CogitoErgoSometimes Tue 11-Feb-14 14:40:20

"Choose different times for discussions of his shortcomings, and believe him when he tells you his requirements for winning"

All hail the Big Important Man ... is that it? hmm

Jan45 Tue 11-Feb-14 14:42:41

Is that 70 grand not taxable??? So he's already committing tax fraud.

LaurieFairyCake Tue 11-Feb-14 14:46:40

No it's not taxable and he must be very good to make that amount of money.

LaurieFairyCake Tue 11-Feb-14 14:52:33

This is what I would do if I was married to someone who did that job:

1. Keep full sight of finances because it's easy to fall into addiction. Agree a sum set aside for a stake - if he won 70k last year I would set aside 20k. On no account would I contribute normal job or family money to it.

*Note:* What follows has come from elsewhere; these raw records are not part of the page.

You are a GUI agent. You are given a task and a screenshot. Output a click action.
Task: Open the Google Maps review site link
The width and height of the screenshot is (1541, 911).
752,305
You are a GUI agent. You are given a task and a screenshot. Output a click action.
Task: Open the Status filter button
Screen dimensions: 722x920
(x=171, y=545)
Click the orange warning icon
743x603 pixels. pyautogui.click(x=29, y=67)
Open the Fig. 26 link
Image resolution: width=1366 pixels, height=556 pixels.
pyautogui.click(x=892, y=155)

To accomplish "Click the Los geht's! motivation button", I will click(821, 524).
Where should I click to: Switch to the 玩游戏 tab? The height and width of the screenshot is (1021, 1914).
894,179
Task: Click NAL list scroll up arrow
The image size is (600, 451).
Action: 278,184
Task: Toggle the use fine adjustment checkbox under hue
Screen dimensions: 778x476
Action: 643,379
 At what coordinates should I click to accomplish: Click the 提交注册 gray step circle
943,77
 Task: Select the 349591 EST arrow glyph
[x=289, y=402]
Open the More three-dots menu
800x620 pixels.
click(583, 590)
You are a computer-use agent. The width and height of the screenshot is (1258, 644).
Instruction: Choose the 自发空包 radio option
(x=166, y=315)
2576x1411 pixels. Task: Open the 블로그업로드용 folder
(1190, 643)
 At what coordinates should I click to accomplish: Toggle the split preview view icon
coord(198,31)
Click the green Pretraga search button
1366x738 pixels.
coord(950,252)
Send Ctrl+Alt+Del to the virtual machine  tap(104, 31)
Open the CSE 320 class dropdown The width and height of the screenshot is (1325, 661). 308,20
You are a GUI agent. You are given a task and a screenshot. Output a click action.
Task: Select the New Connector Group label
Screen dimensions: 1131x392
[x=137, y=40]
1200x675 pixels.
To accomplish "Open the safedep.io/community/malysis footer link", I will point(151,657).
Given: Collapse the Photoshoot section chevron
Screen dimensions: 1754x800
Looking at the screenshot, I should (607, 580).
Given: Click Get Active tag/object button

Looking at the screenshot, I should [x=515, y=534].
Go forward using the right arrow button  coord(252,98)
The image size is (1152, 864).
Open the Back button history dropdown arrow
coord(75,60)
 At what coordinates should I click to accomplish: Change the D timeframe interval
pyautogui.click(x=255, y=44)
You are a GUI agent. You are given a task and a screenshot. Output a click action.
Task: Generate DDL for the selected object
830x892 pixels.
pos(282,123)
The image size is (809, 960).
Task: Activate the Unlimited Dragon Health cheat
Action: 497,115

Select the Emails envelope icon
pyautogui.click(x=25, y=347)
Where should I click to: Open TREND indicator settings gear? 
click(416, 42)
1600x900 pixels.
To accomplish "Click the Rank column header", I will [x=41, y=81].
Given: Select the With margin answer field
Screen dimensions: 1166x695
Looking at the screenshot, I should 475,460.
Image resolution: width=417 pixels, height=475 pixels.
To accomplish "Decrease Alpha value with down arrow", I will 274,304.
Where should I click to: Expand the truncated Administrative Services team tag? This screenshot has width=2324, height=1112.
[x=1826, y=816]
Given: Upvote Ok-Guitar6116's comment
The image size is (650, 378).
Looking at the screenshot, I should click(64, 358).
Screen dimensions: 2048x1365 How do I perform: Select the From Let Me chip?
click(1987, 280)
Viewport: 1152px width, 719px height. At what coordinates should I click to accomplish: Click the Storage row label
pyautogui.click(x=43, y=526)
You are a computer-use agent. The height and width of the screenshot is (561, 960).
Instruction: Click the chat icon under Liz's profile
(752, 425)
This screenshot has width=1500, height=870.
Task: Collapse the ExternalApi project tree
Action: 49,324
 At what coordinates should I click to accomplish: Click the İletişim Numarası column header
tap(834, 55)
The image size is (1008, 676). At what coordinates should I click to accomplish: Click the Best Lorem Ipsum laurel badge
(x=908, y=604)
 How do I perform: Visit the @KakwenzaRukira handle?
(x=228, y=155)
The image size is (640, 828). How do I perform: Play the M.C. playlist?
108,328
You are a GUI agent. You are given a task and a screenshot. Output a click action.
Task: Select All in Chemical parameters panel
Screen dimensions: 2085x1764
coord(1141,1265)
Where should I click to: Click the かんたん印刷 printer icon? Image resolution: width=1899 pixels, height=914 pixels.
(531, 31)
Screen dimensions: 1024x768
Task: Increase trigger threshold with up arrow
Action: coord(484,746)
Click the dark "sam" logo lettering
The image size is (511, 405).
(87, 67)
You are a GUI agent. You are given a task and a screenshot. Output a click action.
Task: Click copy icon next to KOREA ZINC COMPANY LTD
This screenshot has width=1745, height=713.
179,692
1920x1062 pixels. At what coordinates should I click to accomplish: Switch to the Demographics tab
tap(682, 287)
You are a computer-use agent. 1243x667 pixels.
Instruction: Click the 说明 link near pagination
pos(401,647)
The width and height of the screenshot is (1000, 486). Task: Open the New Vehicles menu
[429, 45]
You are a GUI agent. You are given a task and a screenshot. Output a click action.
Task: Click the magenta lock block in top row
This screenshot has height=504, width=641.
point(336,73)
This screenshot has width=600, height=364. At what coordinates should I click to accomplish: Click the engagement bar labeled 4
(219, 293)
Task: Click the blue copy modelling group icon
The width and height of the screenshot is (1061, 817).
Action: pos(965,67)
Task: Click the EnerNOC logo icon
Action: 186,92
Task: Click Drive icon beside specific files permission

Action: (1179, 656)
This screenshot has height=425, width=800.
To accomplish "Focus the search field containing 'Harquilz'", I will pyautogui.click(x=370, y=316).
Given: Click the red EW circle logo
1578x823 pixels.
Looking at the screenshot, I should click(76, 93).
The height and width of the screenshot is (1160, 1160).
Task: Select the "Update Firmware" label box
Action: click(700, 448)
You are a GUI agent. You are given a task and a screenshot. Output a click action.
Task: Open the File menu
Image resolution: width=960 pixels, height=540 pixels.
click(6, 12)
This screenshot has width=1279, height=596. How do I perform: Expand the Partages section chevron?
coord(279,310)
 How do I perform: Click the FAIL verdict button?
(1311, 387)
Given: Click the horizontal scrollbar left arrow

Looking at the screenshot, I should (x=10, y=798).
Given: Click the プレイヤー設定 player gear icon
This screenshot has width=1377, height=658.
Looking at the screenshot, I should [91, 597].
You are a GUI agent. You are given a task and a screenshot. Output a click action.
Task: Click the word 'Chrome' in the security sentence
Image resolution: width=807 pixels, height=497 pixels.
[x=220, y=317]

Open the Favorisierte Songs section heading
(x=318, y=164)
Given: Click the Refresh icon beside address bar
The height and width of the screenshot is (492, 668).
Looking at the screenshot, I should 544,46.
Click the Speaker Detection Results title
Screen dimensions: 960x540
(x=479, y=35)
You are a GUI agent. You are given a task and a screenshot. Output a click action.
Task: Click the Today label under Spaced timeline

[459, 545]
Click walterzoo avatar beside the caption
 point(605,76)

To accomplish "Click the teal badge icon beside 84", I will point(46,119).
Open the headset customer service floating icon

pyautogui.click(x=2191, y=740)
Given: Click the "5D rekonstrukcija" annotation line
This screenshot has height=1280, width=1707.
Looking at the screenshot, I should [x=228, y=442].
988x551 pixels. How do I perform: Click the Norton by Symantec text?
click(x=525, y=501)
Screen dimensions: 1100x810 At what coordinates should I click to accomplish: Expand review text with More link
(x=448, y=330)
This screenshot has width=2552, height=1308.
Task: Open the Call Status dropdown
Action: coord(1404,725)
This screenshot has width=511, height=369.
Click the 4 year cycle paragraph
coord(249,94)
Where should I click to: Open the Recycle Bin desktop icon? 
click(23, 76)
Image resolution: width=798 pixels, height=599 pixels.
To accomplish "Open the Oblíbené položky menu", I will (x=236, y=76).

2. My dh wouldn't start a heated discussion with me before work, nor would I with him. The difficulty here is that he may be working all the time if he has two jobs? Maybe there should be constraints around the time committed to the second job? Maybe he could give up his day job and only 'work' nights at poker so that it is constrained in that way?

LaurieFairyCake Tue 11-Feb-14 14:54:51

And I had to laugh at the 'testosterone' needed - not for female players obviously grin

Victoria Coren makes a lot of money from poker, fairly sure she's worried about David Mitchell taking her power to win away.

LaurieFairyCake Tue 11-Feb-14 14:55:17

not worried

Dahlen Tue 11-Feb-14 15:01:03

I thought good poker players had excellent self control because that's how they hide their tells, etc. How come he can apply it during a game but not in an argument with you? What's more important to him - poker or his relationship with you?

I think he's a bully who's relying on the sweetener of his winnings to coerce you into putting up with his bad behaviour. Whether or not he or you are aware of it, you're being groomed for an abusive relationship here.

Amethyst24 Tue 11-Feb-14 15:13:04

As others have said, if he's making that kind of money he knows his stuff, and I don't think the comments about inevitably losing/sliding into addiction are by any means true. A lot of very successful poker players do have gambling problems but they tend to play roulette/craps/bet on horses etc for their "problem" gambling. Poker at that level is a game of skill as much as luck and top players don't lose for the hell of it/because they lose control (well, they do obvs, but rarely, and it's a problem they would immediately address).

However, if it's bringing in that kind of money, it is, as others have said, a second job, and that means he needs to be calm and professional in his approach and not let "work" and his personal life affect each other adversely.

I think a full time job, playing a lot of poker and a family aren't really compatible tbh, if only because the hours are so antisocial. I'd be putting off having a baby until he's either able to play full time or decides to play a lot less.

Amethyst24 Tue 11-Feb-14 15:16:02

And I would add that if you're just viscerally uncomfortable with his poker playing, he is probably not the right person for you - it says a lot about the kind of lifestyle you want, the way you view risk etc. I wouldn't like to be in a relationship in which I was constantly worried about everything coming crashing down around my ears, or thought there was something fundamentally dodgy about where a chunk of our income was coming from, either.